▸ AIM OF THE TASK
Reproduce the following article about Roku's second-quarter earnings in full, word for word.

++++ DOCUMENT PASSAGE

If you own a Roku, you’re likely using it more than you ever have before. Roku Inc., manufacturer of the popular streaming media devices, reported its second-quarter earnings yesterday . The company revealed its users watched a combined 14.6 billion hours of TV and movies during the period — an increase of 2.3 billion hours from the previous quarter.
Broken out across the number of active Roku accounts in the US — 43 million, up from 39.8 million in the first quarter — the average Roku user streamed 339.5 hours of content in that period, or the equivalent of 14 days. In other words, Roku users spent almost 16% of their lives this spring using their Roku boxes.
The 339.5 hours streamed per account were easily a quarterly record. That was up 10% from the prior quarter, up 18% from the same quarter in 2019, and up 46% from the same quarter in 2017.
Accordingly, Roku’s average revenue per user was also up 18% year-over-year, to $24.92. The company said its advertising business grew in the quarter as advertisers increasingly shift their spending from traditional TV to streaming — accelerating a trend that existed even before the pandemic. Monetized video ad impressions were up 50% from the same period last year.
Most ads on Roku exist on the home screen and its free channels, but recently some users have complained about an increase in interactive pop-up ads during some commercials.
“As economic pressures caused advertisers to further re-evaluate how much and where to invest media dollars, Roku delivered strong growth in our ad business, particularly relative to the overall TV ad market that was down,” the company said in a letter to investors. TV ad spending in the US declined 29% year-over-year, Roku added, citing data from the media intelligence firm Magna Global.
The math is simple. The more time users spend streaming on Roku, the more advertisers want to advertise there and the more revenue Roku generates. The company said engagement with the platform peaked in the middle of the quarter, but still remains higher than what it was before Covid-19.

++++++++
++++ DATA PROVIDED

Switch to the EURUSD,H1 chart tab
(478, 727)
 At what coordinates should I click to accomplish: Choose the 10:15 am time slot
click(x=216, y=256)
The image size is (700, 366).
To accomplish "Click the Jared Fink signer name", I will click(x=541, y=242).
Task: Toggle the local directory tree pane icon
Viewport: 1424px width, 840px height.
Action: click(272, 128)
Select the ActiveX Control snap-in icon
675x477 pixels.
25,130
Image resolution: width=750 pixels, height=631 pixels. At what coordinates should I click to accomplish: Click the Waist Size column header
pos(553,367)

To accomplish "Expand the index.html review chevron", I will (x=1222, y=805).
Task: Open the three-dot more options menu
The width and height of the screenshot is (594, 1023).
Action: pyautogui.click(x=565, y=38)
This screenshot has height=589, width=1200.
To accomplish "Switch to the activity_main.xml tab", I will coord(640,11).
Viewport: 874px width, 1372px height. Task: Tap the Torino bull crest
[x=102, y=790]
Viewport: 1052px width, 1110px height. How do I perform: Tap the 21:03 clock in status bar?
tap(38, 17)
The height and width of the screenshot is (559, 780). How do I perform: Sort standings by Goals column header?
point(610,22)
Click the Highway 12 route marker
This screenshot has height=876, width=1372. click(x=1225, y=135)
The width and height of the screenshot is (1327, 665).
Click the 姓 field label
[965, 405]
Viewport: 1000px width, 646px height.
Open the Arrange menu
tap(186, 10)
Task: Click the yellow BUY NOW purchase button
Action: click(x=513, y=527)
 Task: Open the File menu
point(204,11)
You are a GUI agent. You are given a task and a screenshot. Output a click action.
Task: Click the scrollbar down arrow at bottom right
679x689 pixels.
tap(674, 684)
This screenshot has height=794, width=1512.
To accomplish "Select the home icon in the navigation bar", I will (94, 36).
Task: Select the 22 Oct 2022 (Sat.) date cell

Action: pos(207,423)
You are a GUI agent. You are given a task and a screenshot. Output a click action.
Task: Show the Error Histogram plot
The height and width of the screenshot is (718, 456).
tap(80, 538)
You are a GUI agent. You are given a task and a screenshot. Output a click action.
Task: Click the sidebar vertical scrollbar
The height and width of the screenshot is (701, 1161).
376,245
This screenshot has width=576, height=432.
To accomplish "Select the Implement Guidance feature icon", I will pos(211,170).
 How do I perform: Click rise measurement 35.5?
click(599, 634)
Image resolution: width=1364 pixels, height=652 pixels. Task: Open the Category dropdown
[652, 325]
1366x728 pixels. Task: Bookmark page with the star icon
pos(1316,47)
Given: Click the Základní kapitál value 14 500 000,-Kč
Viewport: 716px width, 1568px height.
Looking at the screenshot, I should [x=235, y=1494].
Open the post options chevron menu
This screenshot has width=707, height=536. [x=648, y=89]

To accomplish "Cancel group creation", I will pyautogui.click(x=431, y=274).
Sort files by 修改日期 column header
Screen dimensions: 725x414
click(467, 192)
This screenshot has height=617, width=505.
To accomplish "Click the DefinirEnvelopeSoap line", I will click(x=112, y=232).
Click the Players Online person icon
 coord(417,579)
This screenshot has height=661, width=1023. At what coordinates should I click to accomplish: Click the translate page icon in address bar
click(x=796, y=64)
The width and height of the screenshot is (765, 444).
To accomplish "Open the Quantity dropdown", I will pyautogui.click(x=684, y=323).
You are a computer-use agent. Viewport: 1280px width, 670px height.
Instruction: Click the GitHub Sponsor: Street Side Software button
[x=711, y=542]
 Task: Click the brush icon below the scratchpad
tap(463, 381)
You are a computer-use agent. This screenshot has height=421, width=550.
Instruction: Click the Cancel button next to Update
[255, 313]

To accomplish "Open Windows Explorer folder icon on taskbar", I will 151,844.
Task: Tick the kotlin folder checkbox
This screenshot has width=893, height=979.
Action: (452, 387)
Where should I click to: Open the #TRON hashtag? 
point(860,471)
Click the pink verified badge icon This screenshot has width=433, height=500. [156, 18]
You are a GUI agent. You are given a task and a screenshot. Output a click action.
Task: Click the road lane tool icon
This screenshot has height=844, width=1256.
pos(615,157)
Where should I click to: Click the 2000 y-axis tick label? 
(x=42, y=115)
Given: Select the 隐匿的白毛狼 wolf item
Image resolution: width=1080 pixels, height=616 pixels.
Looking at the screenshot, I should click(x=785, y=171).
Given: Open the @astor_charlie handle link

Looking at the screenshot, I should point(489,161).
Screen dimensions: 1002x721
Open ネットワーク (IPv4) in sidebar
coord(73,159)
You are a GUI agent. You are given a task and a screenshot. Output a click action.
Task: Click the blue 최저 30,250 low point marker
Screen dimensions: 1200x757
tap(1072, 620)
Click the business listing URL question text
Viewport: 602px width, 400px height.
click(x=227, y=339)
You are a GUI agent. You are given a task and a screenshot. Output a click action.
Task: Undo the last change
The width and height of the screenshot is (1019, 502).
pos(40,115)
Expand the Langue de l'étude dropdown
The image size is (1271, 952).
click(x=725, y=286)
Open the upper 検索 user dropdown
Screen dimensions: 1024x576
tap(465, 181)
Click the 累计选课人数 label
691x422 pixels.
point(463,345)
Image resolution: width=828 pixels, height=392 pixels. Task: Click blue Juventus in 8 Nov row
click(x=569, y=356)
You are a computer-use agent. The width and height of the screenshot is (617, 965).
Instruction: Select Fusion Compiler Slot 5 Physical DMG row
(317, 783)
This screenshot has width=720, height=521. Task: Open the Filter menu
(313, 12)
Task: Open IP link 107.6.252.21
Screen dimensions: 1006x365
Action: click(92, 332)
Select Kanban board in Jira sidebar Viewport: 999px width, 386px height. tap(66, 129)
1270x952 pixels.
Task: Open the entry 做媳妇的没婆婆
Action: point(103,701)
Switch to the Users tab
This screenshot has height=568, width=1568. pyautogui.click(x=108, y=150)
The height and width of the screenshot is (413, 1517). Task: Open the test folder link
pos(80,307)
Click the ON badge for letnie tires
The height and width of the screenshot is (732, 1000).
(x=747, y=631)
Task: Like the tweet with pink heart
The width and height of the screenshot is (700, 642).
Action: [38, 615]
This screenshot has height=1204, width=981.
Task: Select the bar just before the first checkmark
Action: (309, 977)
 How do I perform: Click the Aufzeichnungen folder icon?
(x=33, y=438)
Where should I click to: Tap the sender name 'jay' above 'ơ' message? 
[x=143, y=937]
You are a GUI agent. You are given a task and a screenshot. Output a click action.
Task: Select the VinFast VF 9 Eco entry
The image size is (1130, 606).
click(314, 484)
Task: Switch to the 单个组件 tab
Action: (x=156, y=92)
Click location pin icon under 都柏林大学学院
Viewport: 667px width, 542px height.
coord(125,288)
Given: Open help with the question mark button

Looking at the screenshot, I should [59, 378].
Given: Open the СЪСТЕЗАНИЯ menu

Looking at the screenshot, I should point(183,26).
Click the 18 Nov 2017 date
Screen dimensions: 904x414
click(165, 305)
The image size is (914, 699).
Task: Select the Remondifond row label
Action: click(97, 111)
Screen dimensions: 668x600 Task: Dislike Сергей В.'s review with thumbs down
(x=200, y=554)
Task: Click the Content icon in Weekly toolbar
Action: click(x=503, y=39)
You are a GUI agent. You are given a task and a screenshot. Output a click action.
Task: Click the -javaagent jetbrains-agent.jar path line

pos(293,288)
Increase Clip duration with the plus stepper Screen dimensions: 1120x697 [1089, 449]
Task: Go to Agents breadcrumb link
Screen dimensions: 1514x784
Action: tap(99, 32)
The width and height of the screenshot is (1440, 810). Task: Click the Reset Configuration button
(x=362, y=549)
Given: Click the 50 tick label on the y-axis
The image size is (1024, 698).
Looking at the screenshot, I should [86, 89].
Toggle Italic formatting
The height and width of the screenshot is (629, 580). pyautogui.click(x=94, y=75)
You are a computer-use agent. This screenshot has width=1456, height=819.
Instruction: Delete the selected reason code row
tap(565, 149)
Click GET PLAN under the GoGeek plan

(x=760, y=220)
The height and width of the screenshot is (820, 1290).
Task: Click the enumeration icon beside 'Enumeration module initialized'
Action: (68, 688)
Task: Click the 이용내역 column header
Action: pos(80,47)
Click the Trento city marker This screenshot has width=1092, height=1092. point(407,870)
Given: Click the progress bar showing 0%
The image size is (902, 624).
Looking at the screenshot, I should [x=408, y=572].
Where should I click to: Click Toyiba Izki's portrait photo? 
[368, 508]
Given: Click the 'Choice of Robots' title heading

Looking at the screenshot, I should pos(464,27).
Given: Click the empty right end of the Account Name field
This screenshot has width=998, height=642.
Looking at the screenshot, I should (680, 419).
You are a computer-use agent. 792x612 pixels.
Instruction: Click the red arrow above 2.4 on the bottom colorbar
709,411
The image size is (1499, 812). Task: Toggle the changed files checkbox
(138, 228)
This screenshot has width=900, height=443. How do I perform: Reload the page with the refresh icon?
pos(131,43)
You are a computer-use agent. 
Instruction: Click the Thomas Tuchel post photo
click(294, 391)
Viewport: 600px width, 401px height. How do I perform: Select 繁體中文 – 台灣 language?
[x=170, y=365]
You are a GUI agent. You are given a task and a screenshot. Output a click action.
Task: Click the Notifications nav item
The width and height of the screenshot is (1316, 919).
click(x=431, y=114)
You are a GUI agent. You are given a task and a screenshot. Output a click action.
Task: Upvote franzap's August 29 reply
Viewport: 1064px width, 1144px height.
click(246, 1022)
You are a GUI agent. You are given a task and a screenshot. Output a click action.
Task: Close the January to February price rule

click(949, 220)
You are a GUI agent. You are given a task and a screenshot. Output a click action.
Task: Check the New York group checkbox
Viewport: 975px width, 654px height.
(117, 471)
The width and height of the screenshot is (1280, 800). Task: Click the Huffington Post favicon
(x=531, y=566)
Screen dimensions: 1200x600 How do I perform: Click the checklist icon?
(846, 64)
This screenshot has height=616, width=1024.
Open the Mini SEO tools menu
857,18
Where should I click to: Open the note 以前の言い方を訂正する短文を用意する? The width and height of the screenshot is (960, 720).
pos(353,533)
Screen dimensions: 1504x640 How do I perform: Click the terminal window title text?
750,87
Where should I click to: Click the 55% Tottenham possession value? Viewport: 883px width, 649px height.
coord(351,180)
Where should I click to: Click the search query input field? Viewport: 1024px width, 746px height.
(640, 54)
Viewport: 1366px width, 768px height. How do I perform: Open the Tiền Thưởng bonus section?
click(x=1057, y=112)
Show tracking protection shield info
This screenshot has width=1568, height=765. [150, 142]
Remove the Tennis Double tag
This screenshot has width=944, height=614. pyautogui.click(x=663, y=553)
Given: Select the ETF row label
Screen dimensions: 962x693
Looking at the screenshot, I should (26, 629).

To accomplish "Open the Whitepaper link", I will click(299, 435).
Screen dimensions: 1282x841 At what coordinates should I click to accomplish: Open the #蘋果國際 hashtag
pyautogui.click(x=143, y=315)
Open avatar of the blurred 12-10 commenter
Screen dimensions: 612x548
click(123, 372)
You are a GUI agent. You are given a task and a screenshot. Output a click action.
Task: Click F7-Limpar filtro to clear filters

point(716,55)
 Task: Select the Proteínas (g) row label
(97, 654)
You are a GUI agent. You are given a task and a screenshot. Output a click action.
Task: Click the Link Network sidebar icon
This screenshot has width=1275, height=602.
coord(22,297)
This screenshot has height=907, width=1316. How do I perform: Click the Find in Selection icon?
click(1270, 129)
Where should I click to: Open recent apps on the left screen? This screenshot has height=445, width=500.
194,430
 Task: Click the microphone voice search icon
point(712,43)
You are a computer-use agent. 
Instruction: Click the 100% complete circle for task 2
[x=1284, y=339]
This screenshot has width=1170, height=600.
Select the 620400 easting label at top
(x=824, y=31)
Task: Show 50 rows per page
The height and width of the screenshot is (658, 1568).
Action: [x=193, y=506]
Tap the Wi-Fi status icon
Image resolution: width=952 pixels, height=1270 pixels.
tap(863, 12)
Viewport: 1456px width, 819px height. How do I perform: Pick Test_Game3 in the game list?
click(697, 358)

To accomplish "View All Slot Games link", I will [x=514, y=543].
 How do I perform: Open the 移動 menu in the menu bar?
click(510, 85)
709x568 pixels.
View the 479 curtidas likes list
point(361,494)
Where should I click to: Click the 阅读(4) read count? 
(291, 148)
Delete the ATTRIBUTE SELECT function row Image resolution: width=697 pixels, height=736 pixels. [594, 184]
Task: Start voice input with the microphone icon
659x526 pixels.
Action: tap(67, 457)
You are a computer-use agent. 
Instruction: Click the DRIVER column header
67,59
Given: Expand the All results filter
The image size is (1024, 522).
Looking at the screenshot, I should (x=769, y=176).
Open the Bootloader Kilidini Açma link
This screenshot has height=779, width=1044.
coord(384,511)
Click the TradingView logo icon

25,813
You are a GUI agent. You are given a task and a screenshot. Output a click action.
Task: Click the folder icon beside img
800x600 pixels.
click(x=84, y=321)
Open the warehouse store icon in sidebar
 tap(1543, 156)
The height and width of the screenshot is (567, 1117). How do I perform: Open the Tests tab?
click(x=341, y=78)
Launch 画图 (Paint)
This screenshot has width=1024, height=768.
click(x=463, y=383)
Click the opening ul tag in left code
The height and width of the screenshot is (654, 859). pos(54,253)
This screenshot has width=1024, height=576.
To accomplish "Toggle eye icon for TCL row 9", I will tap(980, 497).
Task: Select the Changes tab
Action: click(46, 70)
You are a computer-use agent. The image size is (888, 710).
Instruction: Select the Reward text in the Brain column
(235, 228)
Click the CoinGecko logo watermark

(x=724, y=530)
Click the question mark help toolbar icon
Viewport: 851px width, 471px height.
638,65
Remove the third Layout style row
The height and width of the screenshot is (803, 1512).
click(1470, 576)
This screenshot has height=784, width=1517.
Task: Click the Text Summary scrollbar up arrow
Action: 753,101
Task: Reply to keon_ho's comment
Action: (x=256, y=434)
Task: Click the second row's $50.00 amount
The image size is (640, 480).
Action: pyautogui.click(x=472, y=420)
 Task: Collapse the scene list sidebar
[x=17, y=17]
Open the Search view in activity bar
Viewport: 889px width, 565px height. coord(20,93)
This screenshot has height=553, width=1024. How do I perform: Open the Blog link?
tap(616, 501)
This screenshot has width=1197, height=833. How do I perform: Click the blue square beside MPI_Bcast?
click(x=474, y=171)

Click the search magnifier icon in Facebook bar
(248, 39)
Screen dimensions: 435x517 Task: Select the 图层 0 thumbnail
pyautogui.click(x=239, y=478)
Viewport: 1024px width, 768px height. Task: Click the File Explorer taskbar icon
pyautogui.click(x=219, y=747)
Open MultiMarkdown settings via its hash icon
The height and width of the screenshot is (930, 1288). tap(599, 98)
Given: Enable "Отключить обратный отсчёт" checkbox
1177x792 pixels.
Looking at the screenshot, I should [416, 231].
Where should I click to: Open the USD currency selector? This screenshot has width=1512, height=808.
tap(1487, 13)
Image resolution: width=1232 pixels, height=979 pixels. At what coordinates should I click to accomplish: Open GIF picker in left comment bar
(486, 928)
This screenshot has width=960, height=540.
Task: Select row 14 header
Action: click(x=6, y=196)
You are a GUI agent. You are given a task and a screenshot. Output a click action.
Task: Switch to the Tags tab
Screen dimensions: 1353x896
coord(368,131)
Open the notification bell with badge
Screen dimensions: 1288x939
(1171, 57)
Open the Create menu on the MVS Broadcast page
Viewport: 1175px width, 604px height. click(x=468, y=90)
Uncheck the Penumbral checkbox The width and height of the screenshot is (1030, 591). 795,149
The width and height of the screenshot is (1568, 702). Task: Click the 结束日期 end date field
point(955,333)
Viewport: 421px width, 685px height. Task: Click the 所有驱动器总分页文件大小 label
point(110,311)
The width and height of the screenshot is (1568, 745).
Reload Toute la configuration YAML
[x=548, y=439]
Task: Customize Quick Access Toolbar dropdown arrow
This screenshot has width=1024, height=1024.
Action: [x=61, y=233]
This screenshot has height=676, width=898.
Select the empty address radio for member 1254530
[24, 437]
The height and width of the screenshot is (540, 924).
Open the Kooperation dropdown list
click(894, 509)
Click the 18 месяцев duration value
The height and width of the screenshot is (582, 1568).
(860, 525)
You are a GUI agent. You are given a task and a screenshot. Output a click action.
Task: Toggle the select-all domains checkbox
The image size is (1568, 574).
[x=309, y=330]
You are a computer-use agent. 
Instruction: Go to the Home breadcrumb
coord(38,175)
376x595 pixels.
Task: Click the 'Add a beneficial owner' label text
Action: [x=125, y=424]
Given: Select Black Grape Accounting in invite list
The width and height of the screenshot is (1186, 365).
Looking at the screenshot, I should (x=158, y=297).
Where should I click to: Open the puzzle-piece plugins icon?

++++++++

▸ RESPONSE TO THIS TASK
If you own a Roku, you’re likely using it more than you ever have before. Roku Inc., manufacturer of the popular streaming media devices, reported its second-quarter earnings yesterday . The company revealed its users watched a combined 14.6 billion hours of TV and movies during the period — an increase of 2.3 billion hours from the previous quarter.
Broken out across the number of active Roku accounts in the US — 43 million, up from 39.8 million in the first quarter — the average Roku user streamed 339.5 hours of content in that period, or the equivalent of 14 days. In other words, Roku users spent almost 16% of their lives this spring using their Roku boxes.
The 339.5 hours streamed per account were easily a quarterly record. That was up 10% from the prior quarter, up 18% from the same quarter in 2019, and up 46% from the same quarter in 2017.
Accordingly, Roku’s average revenue per user was also up 18% year-over-year, to $24.92. The company said its advertising business grew in the quarter as advertisers increasingly shift their spending from traditional TV to streaming — accelerating a trend that existed even before the pandemic. Monetized video ad impressions were up 50% from the same period last year.
Most ads on Roku exist on the home screen and its free channels, but recently some users have complained about an increase in interactive pop-up ads during some commercials.
“As economic pressures caused advertisers to further re-evaluate how much and where to invest media dollars, Roku delivered strong growth in our ad business, particularly relative to the overall TV ad market that was down,” the company said in a letter to investors. TV ad spending in the US declined 29% year-over-year, Roku added, citing data from the media intelligence firm Magna Global.
The math is simple. The more time users spend streaming on Roku, the more advertisers want to advertise there and the more revenue Roku generates. The company said engagement with the platform peaked in the middle of the quarter, but still remains higher than what it was before Covid-19.